Within some practices, prescribing decisions may be made by one key individual, either through referral of patients within the practice to that individual, or by colleagues following clear recommendations from the key decision-maker. In these circumstances, practice data can become more valuable, as the total value of the practice can be exploited through targeting one customer.

However, even within markets where practice decisions are more common (eg, asthma treatments) it is still unlikely that a single individual is responsible for all treatment choices. Whether patients are referred to one person, be that a doctor or practice nurse, or guidelines are issued, the key individual will themselves be influenced by the opinion of their peers.

Furthermore, even in such markets, there will be a mixture of practices where central decision-making is made, and those where decisions are made by the doctors separately. Most importantly, even if one can discern which practices are making central decisions and attribute a potential value to those practices, the key individual or individuals driving prescribing decisions still need to be identified.

While practice data becomes a more useful component of doctor targeting where central decision-making is in operation, one must be careful to consider the cost of assuming that all practices operate as a unit and, more importantly, the cost of failing to identify the right customer where they do.

Where does practice data fit into pharma strategy?

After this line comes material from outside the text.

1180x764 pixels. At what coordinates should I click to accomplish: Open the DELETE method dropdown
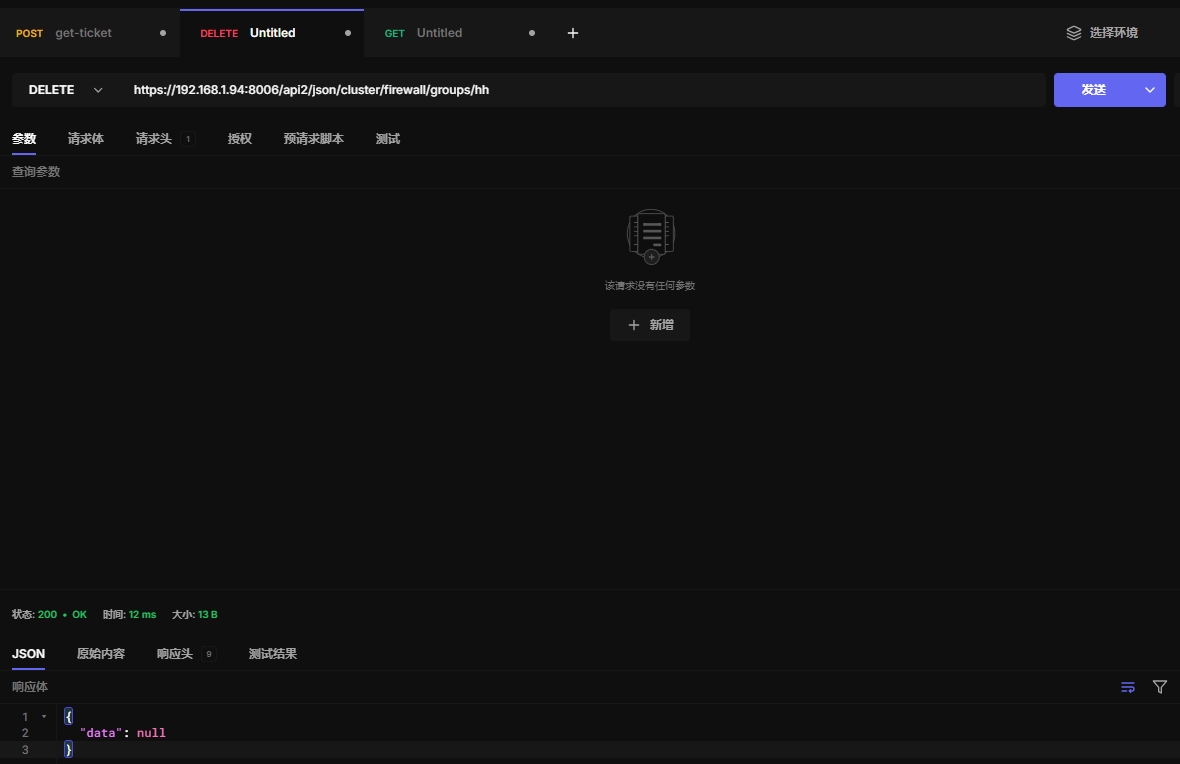(65, 90)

In summary, this highlights some of the dangers in assuming that practice data can be used as a simple, cost-effective targeting tool in an industry where individual decisions are, for the most part, still a key factor in product prescribing and levels of market prescribing differ significantly from one doctor to the next.

The result is that those doctors on whom a detail is likely to generate the greatest increase in brand sales tend to be diffused across many practices.

That is not to say that practice data has no value in today's pharma market. On the contrary, practice data can be an extremely valuable tool when, like any data source, it is used in an appropriate way.

The data is ideal for identifying the behaviour of geographic clusters of practices. For example, when examining the overall response of practices to changing PCO guidance or new drug information, practice data provides rapid feedback. Practice data then becomes a valuable tool for dynamic market assessment at a sub-national and product level.

Answering the question of why changes are happening or how to influence change, comes back to the individual prescriber, however.

Understanding and interacting with them is essential to effective primary care promotion and can only really be answered by approaches that look at individual customers and their interactions, rather than the buildings they work in.